In January, the rate goes to $109 per night. In February/March, the rate is $149. But the free lift tickets are still part of the deal.

“We’re trying something different at Buck’s this year,” owner Mike Scholz volunteered.

“Bankruptcy?” I asked.

“No. Volume. We think a lot of people will be attracted to this package.”

It could work.

A free shuttle bus runs between Buck’s and the Big Sky Resort. About halfway between the two is the Lone Mountain Ranch, designed expressly for cross-country skiers, with more than 50 miles of groomed trails. From here, you can plan a guided trip to Yellowstone less than an hour away.

Many people arrive at Big Sky totally unaware of Yellowstone’s proximity and winter activities. Yet they spend a good chunk of their vacations in the park, photographing waterfowl that are wintering over, elk, bison, deer, moose, coyotes, wolves, some of the 10,000 thermal springs (including Old Faithful) and frozen waterfalls.

You can rent a snowmobile and cruise more than 200 miles of trails with or without a guide. If you want to see Yellowstone in comfort, you can take a guided tour in a heated snowcoach–something that looks like a van on tank treads and skis. Yellowstone is a cross-country skier’s paradise, with rentals, lessons and guides available in the park. Because the U.S. Park Service closes Yellowstone at the end of March for snow plowing, you should call ahead for the exact closing date.

Numerous fishing guide services are located throughout the Big Sky area, with late winter fishing an option. For the ultimate in masochism, you might want to try a cross-country ski-fishing trip.

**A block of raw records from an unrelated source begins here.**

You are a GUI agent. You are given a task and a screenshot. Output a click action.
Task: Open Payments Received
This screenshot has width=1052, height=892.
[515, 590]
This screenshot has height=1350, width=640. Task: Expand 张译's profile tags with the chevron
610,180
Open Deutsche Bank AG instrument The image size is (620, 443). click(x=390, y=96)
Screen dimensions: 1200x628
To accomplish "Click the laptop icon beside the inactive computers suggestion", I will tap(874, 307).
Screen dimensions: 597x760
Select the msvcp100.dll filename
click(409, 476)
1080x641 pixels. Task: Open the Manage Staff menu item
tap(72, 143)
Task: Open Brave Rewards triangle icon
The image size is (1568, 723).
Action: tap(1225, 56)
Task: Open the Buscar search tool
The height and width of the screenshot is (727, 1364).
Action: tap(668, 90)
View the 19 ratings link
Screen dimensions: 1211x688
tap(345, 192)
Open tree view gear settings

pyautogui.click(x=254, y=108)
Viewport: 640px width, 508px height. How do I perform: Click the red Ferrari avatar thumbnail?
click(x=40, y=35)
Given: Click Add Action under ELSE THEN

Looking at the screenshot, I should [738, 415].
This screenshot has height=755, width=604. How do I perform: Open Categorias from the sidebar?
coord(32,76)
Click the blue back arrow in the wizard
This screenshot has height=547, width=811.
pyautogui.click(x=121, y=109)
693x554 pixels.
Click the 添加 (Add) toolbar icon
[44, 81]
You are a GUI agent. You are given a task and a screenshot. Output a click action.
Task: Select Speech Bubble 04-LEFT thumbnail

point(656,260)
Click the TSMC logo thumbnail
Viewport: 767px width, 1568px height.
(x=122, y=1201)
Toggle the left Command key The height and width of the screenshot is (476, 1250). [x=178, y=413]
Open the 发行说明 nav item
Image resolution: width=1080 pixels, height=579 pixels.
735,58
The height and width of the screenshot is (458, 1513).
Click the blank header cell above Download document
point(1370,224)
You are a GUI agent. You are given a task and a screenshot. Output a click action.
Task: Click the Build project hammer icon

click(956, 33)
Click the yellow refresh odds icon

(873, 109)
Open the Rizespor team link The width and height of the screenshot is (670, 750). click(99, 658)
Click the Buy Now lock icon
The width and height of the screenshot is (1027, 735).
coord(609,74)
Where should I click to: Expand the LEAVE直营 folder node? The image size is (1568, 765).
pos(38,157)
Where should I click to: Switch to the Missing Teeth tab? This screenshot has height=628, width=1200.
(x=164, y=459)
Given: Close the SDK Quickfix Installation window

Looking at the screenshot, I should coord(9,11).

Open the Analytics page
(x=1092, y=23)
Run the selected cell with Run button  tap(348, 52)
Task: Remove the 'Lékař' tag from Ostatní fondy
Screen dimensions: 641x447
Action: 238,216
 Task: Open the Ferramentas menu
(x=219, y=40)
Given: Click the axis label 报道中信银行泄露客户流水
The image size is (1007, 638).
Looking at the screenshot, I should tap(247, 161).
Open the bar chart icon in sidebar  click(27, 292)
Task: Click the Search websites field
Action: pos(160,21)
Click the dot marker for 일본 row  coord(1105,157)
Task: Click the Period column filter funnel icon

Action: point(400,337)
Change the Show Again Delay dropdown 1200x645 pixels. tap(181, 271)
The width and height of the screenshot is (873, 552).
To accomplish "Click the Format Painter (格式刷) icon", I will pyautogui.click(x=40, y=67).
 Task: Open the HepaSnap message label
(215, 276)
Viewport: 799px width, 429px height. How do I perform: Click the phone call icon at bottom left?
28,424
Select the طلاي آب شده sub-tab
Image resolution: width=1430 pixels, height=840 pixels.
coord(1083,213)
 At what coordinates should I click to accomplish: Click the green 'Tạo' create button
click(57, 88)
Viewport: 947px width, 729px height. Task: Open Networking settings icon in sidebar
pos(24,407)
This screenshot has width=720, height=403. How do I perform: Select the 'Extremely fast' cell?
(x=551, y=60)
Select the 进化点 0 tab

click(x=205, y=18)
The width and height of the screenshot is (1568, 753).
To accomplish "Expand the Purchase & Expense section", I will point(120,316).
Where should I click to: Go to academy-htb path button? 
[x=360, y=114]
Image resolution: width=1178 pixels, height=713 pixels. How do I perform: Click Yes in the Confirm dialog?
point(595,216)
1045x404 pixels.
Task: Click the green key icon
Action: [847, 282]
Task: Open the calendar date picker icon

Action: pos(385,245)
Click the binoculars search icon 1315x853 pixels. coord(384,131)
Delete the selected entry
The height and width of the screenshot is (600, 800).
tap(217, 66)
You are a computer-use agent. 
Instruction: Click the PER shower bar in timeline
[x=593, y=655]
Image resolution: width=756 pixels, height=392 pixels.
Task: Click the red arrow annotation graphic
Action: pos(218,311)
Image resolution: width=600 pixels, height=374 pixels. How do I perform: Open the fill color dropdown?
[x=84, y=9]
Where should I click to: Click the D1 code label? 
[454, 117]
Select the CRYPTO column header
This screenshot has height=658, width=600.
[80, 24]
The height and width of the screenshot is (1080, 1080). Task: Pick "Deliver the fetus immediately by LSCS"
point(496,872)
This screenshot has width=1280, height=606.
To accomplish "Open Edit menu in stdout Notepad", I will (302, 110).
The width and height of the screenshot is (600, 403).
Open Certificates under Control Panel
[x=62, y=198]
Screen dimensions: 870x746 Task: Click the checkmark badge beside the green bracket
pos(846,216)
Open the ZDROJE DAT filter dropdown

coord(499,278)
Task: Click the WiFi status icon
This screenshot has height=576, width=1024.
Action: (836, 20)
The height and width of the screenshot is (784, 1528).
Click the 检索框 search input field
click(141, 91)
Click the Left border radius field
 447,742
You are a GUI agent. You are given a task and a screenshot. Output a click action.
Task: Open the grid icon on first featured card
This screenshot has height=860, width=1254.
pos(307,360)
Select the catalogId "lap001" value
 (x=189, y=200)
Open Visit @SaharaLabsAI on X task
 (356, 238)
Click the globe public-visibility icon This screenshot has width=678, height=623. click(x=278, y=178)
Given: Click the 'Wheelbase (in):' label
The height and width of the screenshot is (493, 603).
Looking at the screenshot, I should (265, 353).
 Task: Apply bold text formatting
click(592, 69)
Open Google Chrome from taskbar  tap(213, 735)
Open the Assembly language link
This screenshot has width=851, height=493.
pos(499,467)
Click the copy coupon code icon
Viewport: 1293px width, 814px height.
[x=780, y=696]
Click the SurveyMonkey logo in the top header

Into the vast white wilderness you go with your guide. Exhausted after miles of skiing, you whip out your fly rod, stagger into a 42 degree stream and try to tie a No. 4 Wooly Bugger on your leader with fingers as stiff as granite.

I have not mentioned night life.

There is night. There is no life.

A few bars scattered in the area. That’s it.

But if you’re skiing your own private 3,500 snowy acres every day the way you should, your eyelids are going to be slamming shut long before midnight. Maybe even before you’ve finished your baked apple dumpling at Buck’s.

DETAILS ON BIG SKY

Getting there: You can fly to Minneapolis, then change planes to Bozeman. Or fly to Salt Lake City and change planes for Bozeman, but this takes longer. Take the short trip. Northwest is the primary carrier.

Staying there: For lodging details at Big Sky, call 800-548-4486. For lodging details at Buck’s T-4, call 800-822-4484.